時子のパタゴニア便り

1994年パタゴニア アンデス山脈の麓の村の5’5ヘクタールの土地に移住。ささやかな自然との暮らしの中で感じた事を書いていきます。

「のうじょう真人(まじん)」の一日の始まり

「キコケッコー」  (あっ、フェル家のボスが鳴いた。)
「テケッケッケッケッ」(今度はボカ家)
 隣家の雄鳥の個性的な時の声が、ピリピリと冷たくキリッと透き通った、早朝の空気を震わせます。
 夫(1960年生)が起き出し薪ストーブに火を付け、私(1962年生)は昨夜仕込んでおいた天然酵母(のうじょうで採れた林檎を使った自家製)で作ったパンを薪ストーブに付いているオーブンで焼きます。その間にも、6匹の猫と3匹の犬は「おはよう」「お腹空いた」と大騒ぎです。

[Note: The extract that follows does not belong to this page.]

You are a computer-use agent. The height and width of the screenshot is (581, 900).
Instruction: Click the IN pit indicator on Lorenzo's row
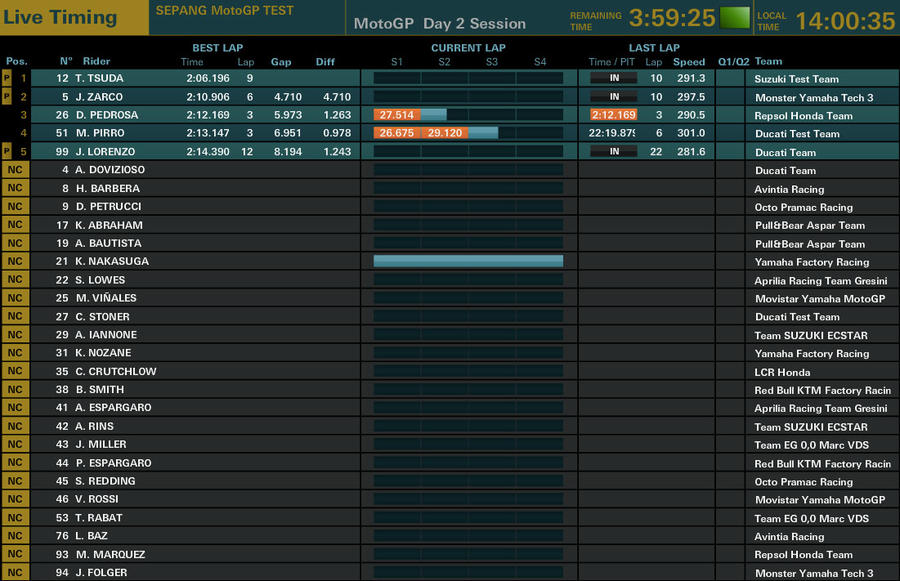[614, 152]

 焼きたての玄麦パンに手作りジャム、自家製はちみつ、そしてボンビージャと呼ばれる竹のストローで飲むマテ茶。たっぷり時間を掛けて取る朝食。
 アルゼンチン、パタゴニアアンデスの麓の村に住み着いてから10年、これが私達「のうじょう真人(まじん)」の一日の始まりです。

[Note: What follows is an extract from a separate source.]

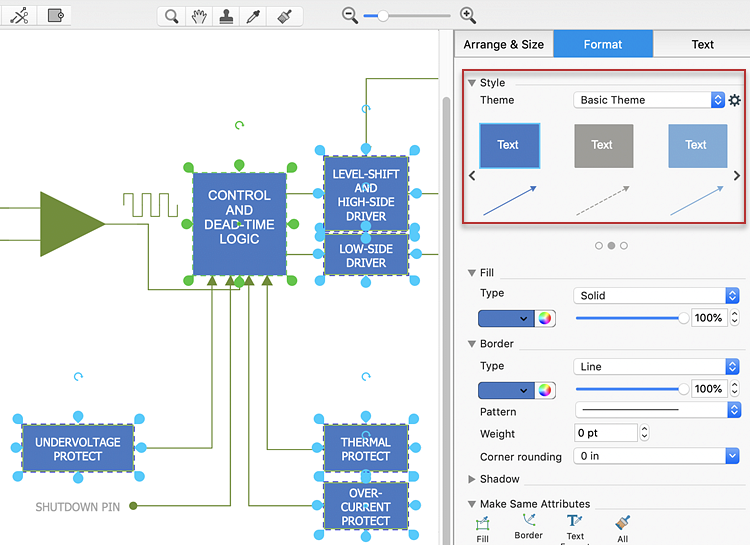Select the magnifier search tool in toolbar
The height and width of the screenshot is (545, 750).
click(172, 16)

 自然の中、土の上で動物達と共に生き、出来る限り手作りの暮らしがしたい。そんな贅沢な夢を実現しようとしています。
 毎日手でこしごし洗う洗濯、枯れ木を切り出し手斧で割る一年分の薪、その日採れた野草やキノコで決まる食事のメニュー、作物の収穫と加工、麹作りから始める味噌の仕込み、耕さない土地にばら播く種(木、野菜、果物、花の種)、木っ端で作る小物、陶芸用の粘土探し・・・
 毎日はあっと言う間に過ぎていきます。
 土壁の家を作りたい、井戸を掘りたい、焼き物の穴窯も増やしたい、やりたい事はいっぱいあるけれど、無理せず焦らず、自分達のペースでやっていくしかありません。
 “貧乏でも楽しい”そんな私達の暮らしを「のうじょう真人」の自然と共に、これから少しずつお届けします。ご感想、またはこんな事知りたいといったご希望など、是非お知らせ下さい。
 “皆様ものうじょう真人のこころの住人になりませんか?”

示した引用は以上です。